**ASSIGNMENT:**
Everything from the line containing "アイドルマスターシャイニーカラーズ(シャニマス) (84, 792)" through the end of the entries below must be set down exactly, and nothing else.

**MATERIAL SUPPLIED:**
━━━━━━━━━━━━━━━━
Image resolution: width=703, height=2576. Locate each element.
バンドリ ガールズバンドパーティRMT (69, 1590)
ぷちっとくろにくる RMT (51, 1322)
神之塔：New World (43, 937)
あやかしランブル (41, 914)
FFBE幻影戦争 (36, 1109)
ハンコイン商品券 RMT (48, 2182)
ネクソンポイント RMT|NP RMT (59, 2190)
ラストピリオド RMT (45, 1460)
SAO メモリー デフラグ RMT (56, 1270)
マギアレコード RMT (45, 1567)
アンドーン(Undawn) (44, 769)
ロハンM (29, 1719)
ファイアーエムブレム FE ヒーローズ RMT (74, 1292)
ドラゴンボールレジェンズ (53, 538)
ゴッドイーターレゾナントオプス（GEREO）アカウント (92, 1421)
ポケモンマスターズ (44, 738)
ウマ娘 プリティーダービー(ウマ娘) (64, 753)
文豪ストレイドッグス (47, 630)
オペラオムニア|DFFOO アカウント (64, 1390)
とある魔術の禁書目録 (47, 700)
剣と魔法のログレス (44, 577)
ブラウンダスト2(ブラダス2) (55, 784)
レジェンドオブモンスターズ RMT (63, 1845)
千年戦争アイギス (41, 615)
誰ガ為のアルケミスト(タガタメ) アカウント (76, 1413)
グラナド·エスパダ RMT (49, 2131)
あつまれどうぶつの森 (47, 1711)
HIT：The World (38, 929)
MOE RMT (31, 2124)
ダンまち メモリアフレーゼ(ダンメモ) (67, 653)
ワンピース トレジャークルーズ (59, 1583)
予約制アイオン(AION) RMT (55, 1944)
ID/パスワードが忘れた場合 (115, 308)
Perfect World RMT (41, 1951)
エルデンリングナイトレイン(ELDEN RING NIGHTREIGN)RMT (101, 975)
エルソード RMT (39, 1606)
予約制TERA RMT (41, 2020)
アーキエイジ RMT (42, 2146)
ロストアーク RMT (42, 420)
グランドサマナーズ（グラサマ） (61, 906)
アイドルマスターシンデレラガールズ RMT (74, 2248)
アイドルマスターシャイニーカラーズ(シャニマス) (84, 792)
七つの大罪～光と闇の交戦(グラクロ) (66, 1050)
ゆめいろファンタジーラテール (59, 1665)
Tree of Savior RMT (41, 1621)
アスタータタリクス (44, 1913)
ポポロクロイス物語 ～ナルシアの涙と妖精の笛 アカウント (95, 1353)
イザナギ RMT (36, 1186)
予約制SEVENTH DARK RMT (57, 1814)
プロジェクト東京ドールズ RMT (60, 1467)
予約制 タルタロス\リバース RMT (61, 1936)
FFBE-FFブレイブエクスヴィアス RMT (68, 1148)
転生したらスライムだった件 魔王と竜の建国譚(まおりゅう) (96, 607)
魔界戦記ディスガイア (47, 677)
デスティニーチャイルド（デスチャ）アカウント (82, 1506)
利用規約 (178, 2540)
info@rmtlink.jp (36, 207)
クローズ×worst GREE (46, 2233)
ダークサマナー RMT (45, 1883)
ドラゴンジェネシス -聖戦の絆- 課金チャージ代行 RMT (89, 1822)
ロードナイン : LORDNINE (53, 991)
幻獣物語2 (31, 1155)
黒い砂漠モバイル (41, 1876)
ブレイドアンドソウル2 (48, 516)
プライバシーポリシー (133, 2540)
━━━━━━━━━━━━━━━━
**ANSWER BOX:**
アイドルマスターシャイニーカラーズ(シャニマス) (84, 792)
七つの大罪～光と闇の交戦(グラクロ) (66, 1050)
ゆめいろファンタジーラテール (59, 1665)
Tree of Savior RMT (41, 1621)
アスタータタリクス (44, 1913)
ポポロクロイス物語 ～ナルシアの涙と妖精の笛 アカウント (95, 1353)
イザナギ RMT (36, 1186)
予約制SEVENTH DARK RMT (57, 1814)
プロジェクト東京ドールズ RMT (60, 1467)
予約制 タルタロス\リバース RMT (61, 1936)
FFBE-FFブレイブエクスヴィアス RMT (68, 1148)
転生したらスライムだった件 魔王と竜の建国譚(まおりゅう) (96, 607)
魔界戦記ディスガイア (47, 677)
デスティニーチャイルド（デスチャ）アカウント (82, 1506)
利用規約 (178, 2540)
info@rmtlink.jp (36, 207)
クローズ×worst GREE (46, 2233)
ダークサマナー RMT (45, 1883)
ドラゴンジェネシス -聖戦の絆- 課金チャージ代行 RMT (89, 1822)
ロードナイン : LORDNINE (53, 991)
幻獣物語2 (31, 1155)
黒い砂漠モバイル (41, 1876)
ブレイドアンドソウル2 (48, 516)
プライバシーポリシー (133, 2540)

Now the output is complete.